Er bestellte ein Glas Pinot Grigio und erklärte, dass er dieses Vergnügen seit fast einem Jahr nicht mehr geschmeckt habe, weil „der Laden, in dem ich wohne, keine betrunkenen alten Männer will, die nach 17 Uhr Mädchen bescharren“.

Toronto – die Stadt, die vom nationalen Verband der Kleinunternehmen als „die Sperrhauptstadt Nordamerikas“ bezeichnet wurde – war voller Freiheiten und Freiheiten, die viele im Februar 2020 als lästige Pflicht angesehen hatten.

Seit Dezember waren Versammlungen in der Stadt – auch im Freien – verboten, was die Stadt mit einem Gefühl der Einsamkeit erfüllte. Niemand spürte dies stärker als Bewohner von Torontos Pflegeheimen. Ground Zero für die grausamen Verwüstungen der Pandemie, sie sind für 59 Prozent der Covid-19-Todesfälle des Landes verantwortlich. Infolgedessen wurden sie auch die am stärksten befestigten. Seit letztem März gesperrt, verweigerten die meisten Einrichtungen monatelang alle Besucher.
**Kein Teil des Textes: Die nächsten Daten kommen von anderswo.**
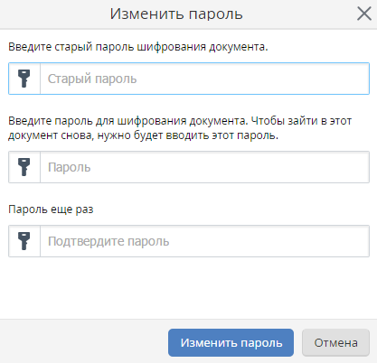Image resolution: width=377 pixels, height=363 pixels.
Task: Click the empty white area below Подтвердите пароль
Action: point(188,287)
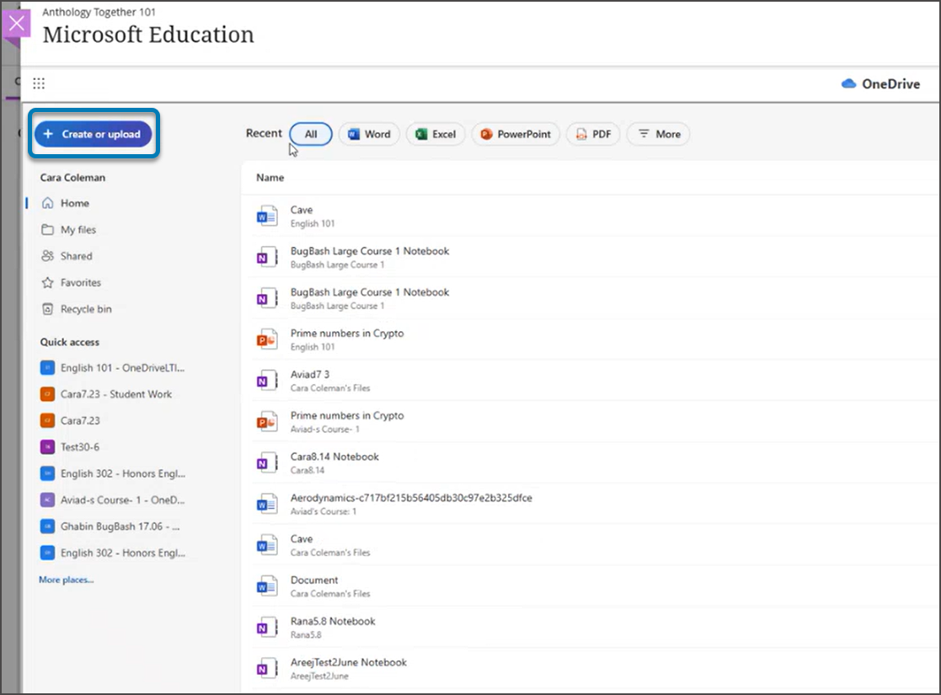Click the BugBash Large Course 1 Notebook OneNote icon

[x=266, y=256]
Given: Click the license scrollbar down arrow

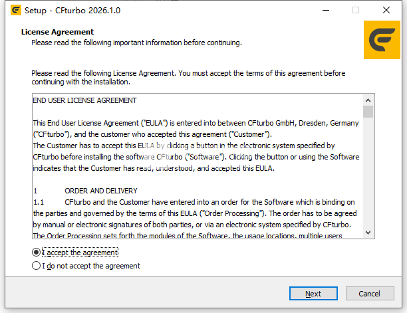Looking at the screenshot, I should point(368,233).
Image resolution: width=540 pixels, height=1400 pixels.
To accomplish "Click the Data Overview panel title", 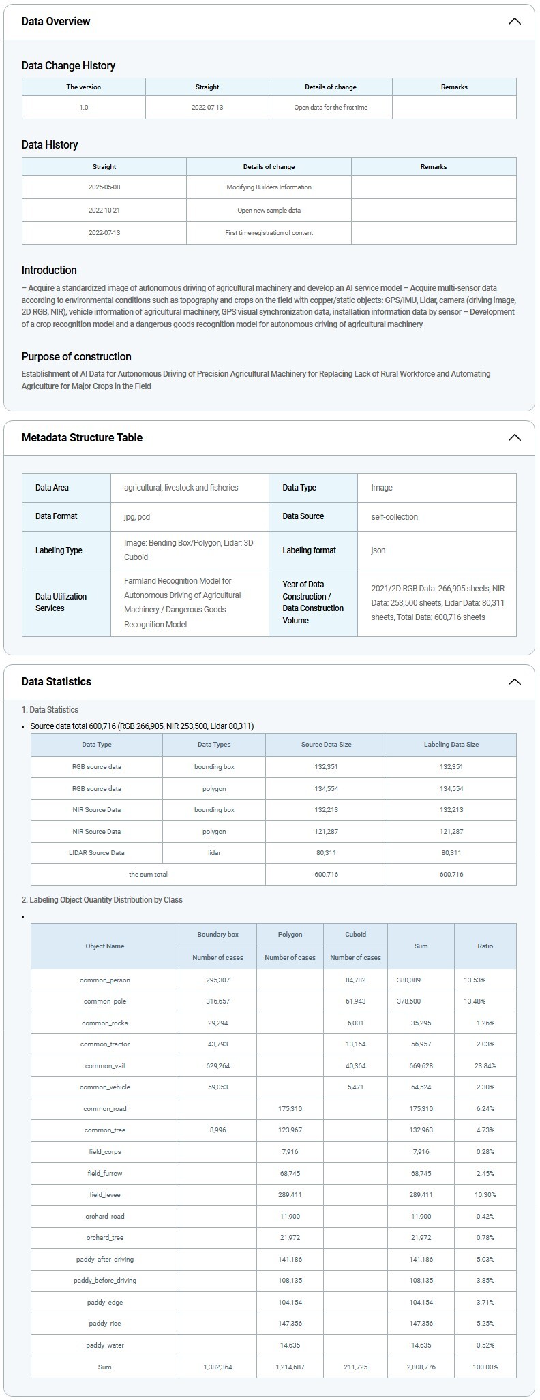I will coord(56,22).
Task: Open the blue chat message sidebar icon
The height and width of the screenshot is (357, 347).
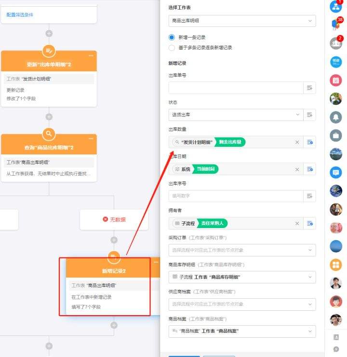Action: pos(336,172)
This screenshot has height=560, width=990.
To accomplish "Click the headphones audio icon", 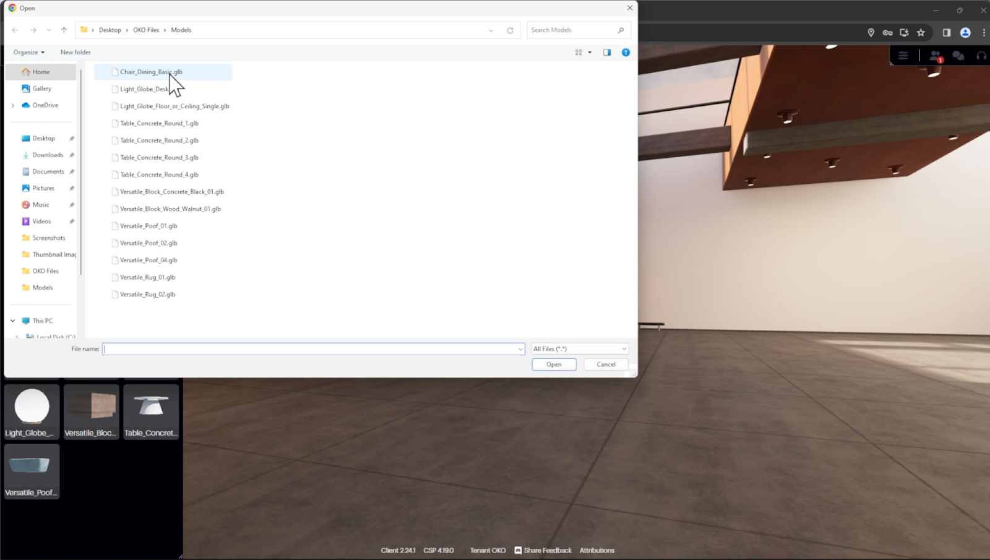I will [x=981, y=56].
Bis auf fünf Wochen zwischen März 2020 und Juni 2021 durften Bewohner von Pflegeheimen in Toronto ihre Gebäude aus nichtmedizinischen Gründen nicht verlassen, nicht einmal für einen Spaziergang. Viele verglichen sich mit eingesperrten Tieren oder Gefangenen. Die Glücklichen lebten in Residenzen mit angeschlossenen Höfen, wo sie zumindest die Sonne im Gesicht spüren konnten.

Mr. Freeman-Atwood gehörte nicht zu den Glücklichen.

„Ich bin zu Tränen gelangweilt“ sagte er im Januar, zwei Wochen nachdem er seine erste Dosis des Moderna-Impfstoffs erhalten hatte. „Ich mache praktisch nichts. Heute ist nichts Schreckliches passiert, nichts ist halb Schreckliches passiert, nichts Brillantes ist passiert, nichts halb Brillantes ist passiert.“

Er fügte hinzu: “Ich bin den ganzen Tag in meinem Zimmer.”

Als Kind eines britischen Armeegenerals und einer Mutter aus Neufundland hatte Mr. Freeman-Atwood ein langes Wanderleben geführt. Als Kind reiste er um die Welt und verbrachte den größten Teil seines Erwachsenenalters in Rio de Janeiro, wo er schließlich Präsident von Brascan wurde, einem großen kanadischen Unternehmen, das den größten Wasserkraftversorger der südlichen Hemisphäre besaß, bis er den Verkauf an die Brasilianer aushandelte Regierung.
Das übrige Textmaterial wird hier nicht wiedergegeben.